An dieser Stelle des Formulars werden die meisten Benutzer einfach die Schaltfläche BLAST drücken, um eine neue Suche zu starten. Bisher öffnete BLAST die Ergebnisse standardmäßig in einem neuen Fenster, was viele Benutzer als störend und verwirrend empfanden. Das neue Standardverhalten ist, dass die Ergebnisse im gleichen Fenster wie das Formular erscheinen (und somit das Formular ersetzen). Der Benutzer kann die Ergebnisse in einem neuen Fenster anzeigen lassen, indem er das Kontrollkästchen neben der BLAST-Schaltfläche anklickt.
Die detaillierten Parameter für die Einstellung des gewählten Programms bleiben auf dem Formular, aber sie sind jetzt unter einem Link mit dem Titel Algorithmus-Parameter zusammengefasst, da nur ein winziger Teil der Benutzer sie jemals verwendet. Wenn Sie auf den Link klicken, werden die Steuerelemente für die Parameter angezeigt. Sobald der Link angeklickt wird, bleiben die Parameter natürlich für den Rest der Browser-Sitzung sichtbar. Diese Parameter ändern sich je nach ausgewähltem Algorithmus.

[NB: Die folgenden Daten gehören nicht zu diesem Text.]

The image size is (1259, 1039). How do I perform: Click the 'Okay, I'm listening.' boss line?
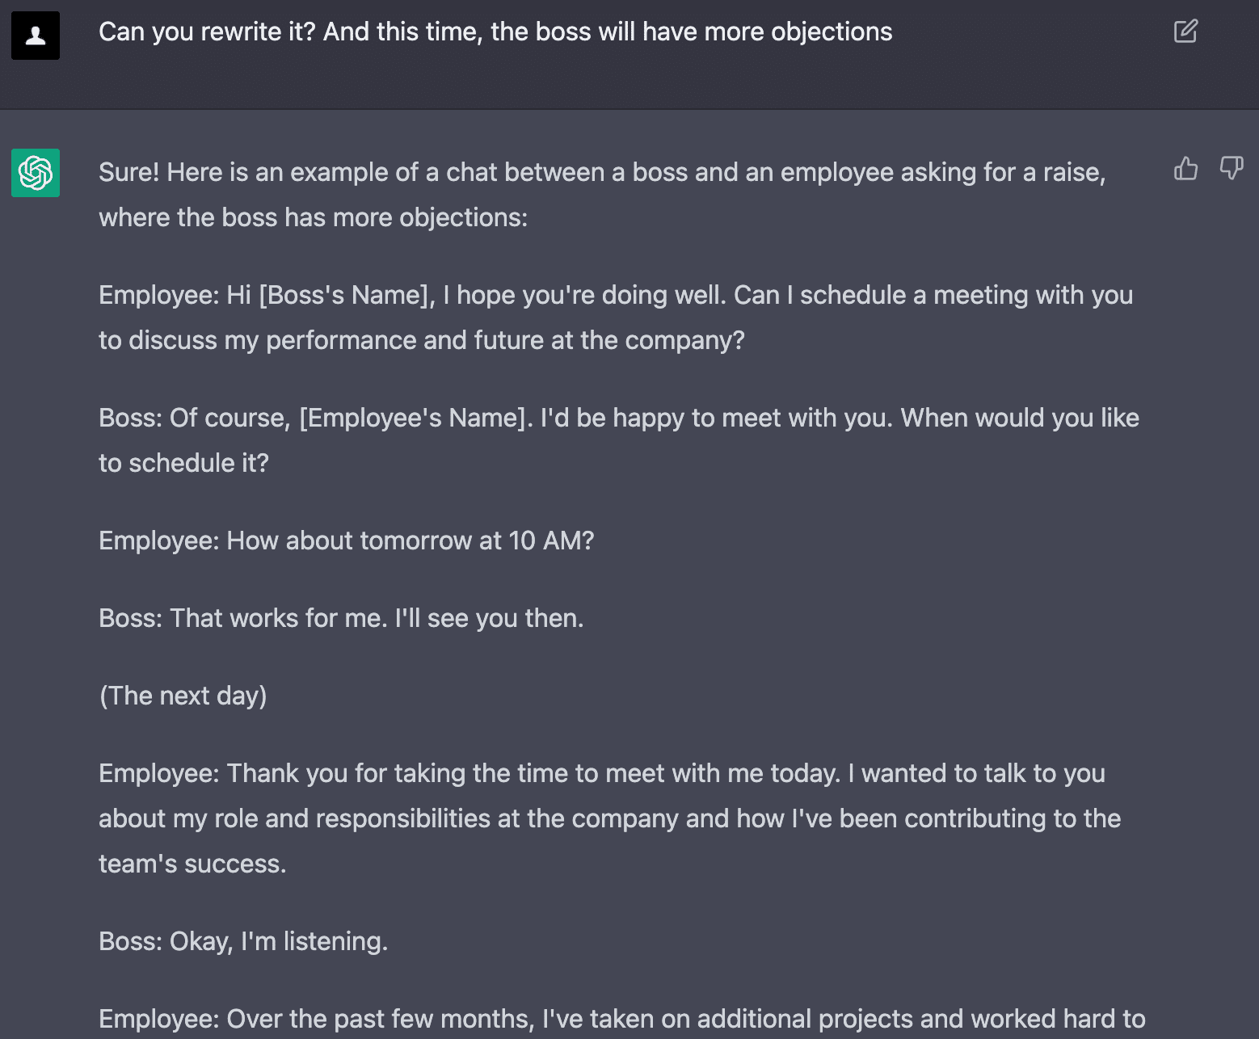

Im Nukleotidformular sind die verfügbaren Algorithmen Megablast, diskontinuierlicher Megablast und Blastn. Die Wahl von megablast wählt eine große Wortgröße (derzeit 28) und optimiert Reward und Penalty (1 und -2) für Alignments von etwa 95 % Identität (3). Discontiguous megablast und blastn haben Parameter, die eher für Vergleiche zwischen verschiedenen Arten geeignet sind, mit einer kleineren Wortgröße (11) und Reward und Penalty (2, -3), die für Alignments von etwa 85 % Identität (3) optimiert sind.

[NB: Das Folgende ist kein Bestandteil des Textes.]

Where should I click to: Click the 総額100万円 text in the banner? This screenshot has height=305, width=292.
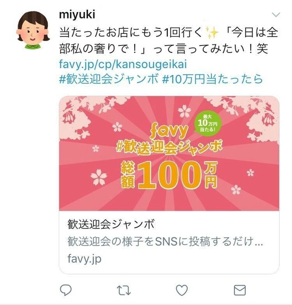[x=169, y=175]
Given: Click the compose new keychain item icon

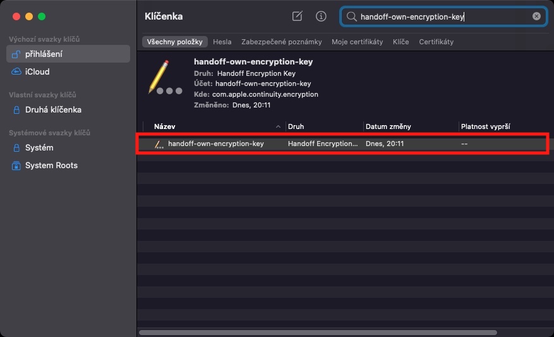Looking at the screenshot, I should pos(297,16).
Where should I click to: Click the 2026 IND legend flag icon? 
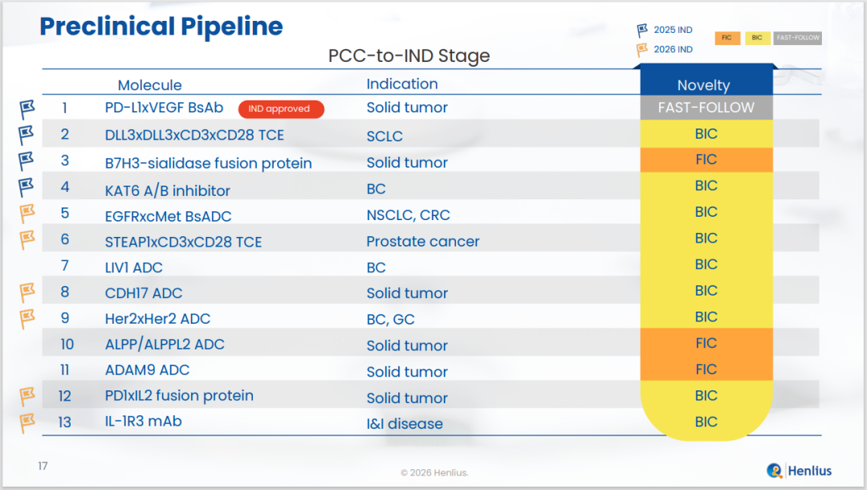[x=642, y=50]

Im Proteinformular stehen die Optionen blastp, PSI-BLAST und PHI-BLAST zur Auswahl. Wählt man PSI-BLAST anstelle von blastp, werden mehr Zielsequenzen angezeigt, und der Benutzer kann Sequenzen auswählen, um das PSSM für die nächste PSI-BLAST-Iteration zu erstellen. In beiden Fällen werden „bedingte Anpassungen der Kompositions-Score-Matrix“ verwendet (4). PHI-BLAST unterstützt keine Kompositionsanpassungen, so dass die Option verschwindet, wenn PHI-BLAST ausgewählt wird.

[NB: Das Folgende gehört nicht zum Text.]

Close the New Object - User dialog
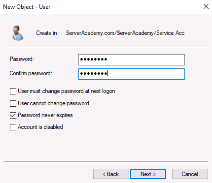Screen dimensions: 212x183 coord(206,6)
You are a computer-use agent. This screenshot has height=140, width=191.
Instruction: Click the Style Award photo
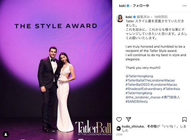[56, 70]
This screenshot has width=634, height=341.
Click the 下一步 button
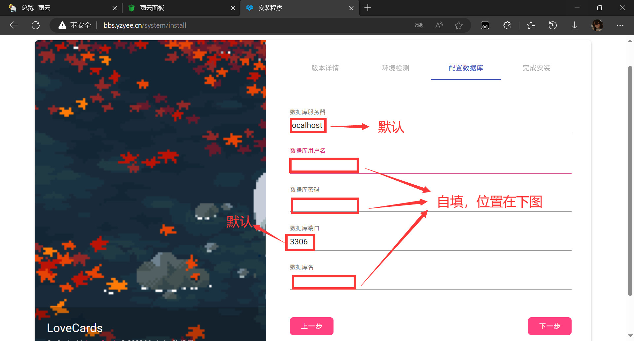549,326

Eine neue erweiterte Funktion wurde hinzugefügt: BLAST erkennt jetzt kurze Eingabesequenzen für die Nukleotid- und Proteinsuchformen und passt die Parameter an, um die Wahrscheinlichkeit zu erhöhen, relevante Übereinstimmungen zu finden. Für kurze Sequenzen (bis zu 30 Reste für Proteine, 50 Basen für Nukleotide) verringert BLAST jetzt automatisch die Wortgröße (auf sieben für Nukleotide, zwei für Proteine), erhöht den Erwartungswert (auf 1000) und schaltet die Filterung bei geringer Komplexität aus. Darüber hinaus verwenden Proteine die PAM30-Bewertungsmatrix für kurze Sequenzen, wie von Altschul (5) vorgeschlagen. Diese Funktion kann im Abschnitt Algorithmus-Parameter des Formulars ausgeschaltet werden.